Brano di lettura ::
◇ ◇ ◇ ◇
La percezione dell'arte a volte cambia con gli anni, con gli umori del momento e con le fasi della vita.
Era il 1998 quando questo film uscì nelle sale. Ricordo che andai a vederlo al cinema. Sarà stato il mio stato d'animo del momento poco ben predisposto, sarà stata la mia stanchezza verso la cinematografia americana sempre pronta ad esagerare e ad andare fuori dalle righe, ma il film mi infastidì un poco.
Lo liquidai come una storia strana e con il gusto dello strambo e del macabro, tra dita mozzate, persone grezze e scapestrate, fricchettoni mezzo punk e mezzo nazisti, John Turturro in versione maniaco che lecca la palla da bowling e così via.
Qualche mese fa mi è tornato in mente questo film che tanto piaceva ai miei compagni di comitiva di allora, che come me avevano diciannove anni.
Ho voluto rivederlo dopo tanto tempo, giusto per confermare le mie vecchie impressioni.
Stavolta però l'Andrea del 2023 ha avuto un impatto diverso col lungometraggio in questione.
Il film è simpatico, leggero, sebbene succeda un po' di tutto e ci siano episodi abbastanza spiacevoli.
Jeff Bridges all'epoca aveva già 48 anni, ma da attore tipico di Hollywood era sempre in grande forma e sembrava più giovane. Inoltre era di bell'aspetto e curato, col visetto pulito delle classi medio alte. Forse fu per questo che i fratelli Coen ci si misero d'impegno, non riuscendoci nemmeno tanto, nel renderlo sgradevole alla vista.
Aveva i capelli lunghi, la barba folta, era sporco, trangugiava latte in maniera scomposta, sciorinava parolacce a destra e a manca.
Tutto sommato il Lebowski di Jeff Bridges è un pacifista ed ex figlio dei fiori che cerca di appianare ogni tipo di contrasto.
Non si sa come viva e sopravviva nella costosa Los Angeles, visto che non lavora.
Lebowski si trova suo malgrado invischiato nei guai provocati da altri. Un boss della mala (il sempre ottimo Ben Gazzara), un suo ricco omonimo con una giovane convivente spilla soldi e la sua giovane figlia creano una dinamica di inganni e di estorsioni.
Il Lebowski povero, detto Drugo, viene messo in mezzo ad una storia più grande di lui, mentre lui vorrebbe solo giocare a bowling e bighellonare con i suoi due amici.
Tra questi c'è un Ben Goodman versione scemo di guerra pericoloso. E' un deviato violento provato dalla guerra del Viet Nam con un senso della giustizia tutto suo. Tuttavia non manca di momenti di tenerezza e di debolezza.
E' una bella trovata: il veterano del Viet nam e il capellone pacifista, più il terzo della comitiva, un giovane biondo e semplicione, sono tutti e tre amici sinceri e inseparabili.
I Lebowski padre e figlia usano il loro omonimo povero per i loro scopi.
Il proletario straccione e anche un po' fesso è quello che tutto sommato rischia di lasciarci le penne.
La Lebowskina è interpretata da una giovane Julianne Moore, come al solito all'altezza della situazione e molto attraente.
◇ ◇ ◇ ◇
Dati forniti ::
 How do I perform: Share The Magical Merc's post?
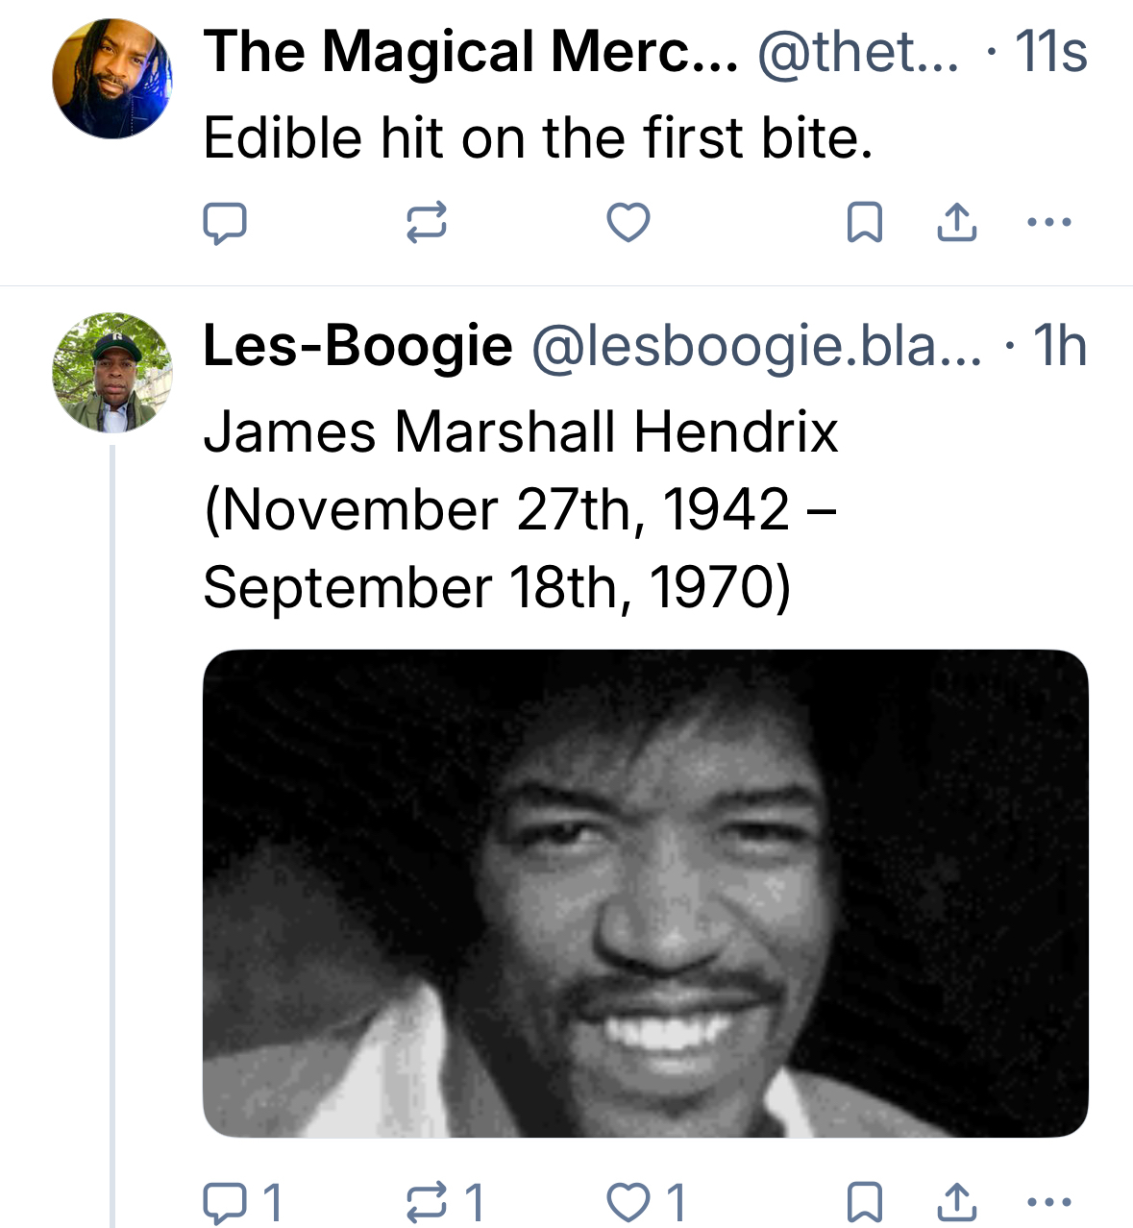click(956, 223)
◇ ◇ ◇ ◇
Compiti da svolgere ::
a) Traduci in inglese questa frase della recensione: «Non si sa come viva e sopravviva nella costosa Los Angeles, visto che non lavora.»
b) Elenca tutti i tratti che la recensione attribuisce a Lebowski nella frase che comincia con «Aveva i capelli lunghi».
I dati costituiscono materiale a sé, distinto dalla recensione.

Soluzioni degli esercizi ::
a) It is not known how he lives and survives in expensive Los Angeles, given that he does not work.

b)
- aveva i capelli lunghi
- aveva la barba folta
- era sporco
- trangugiava latte in maniera scomposta
- sciorinava parolacce a destra e a manca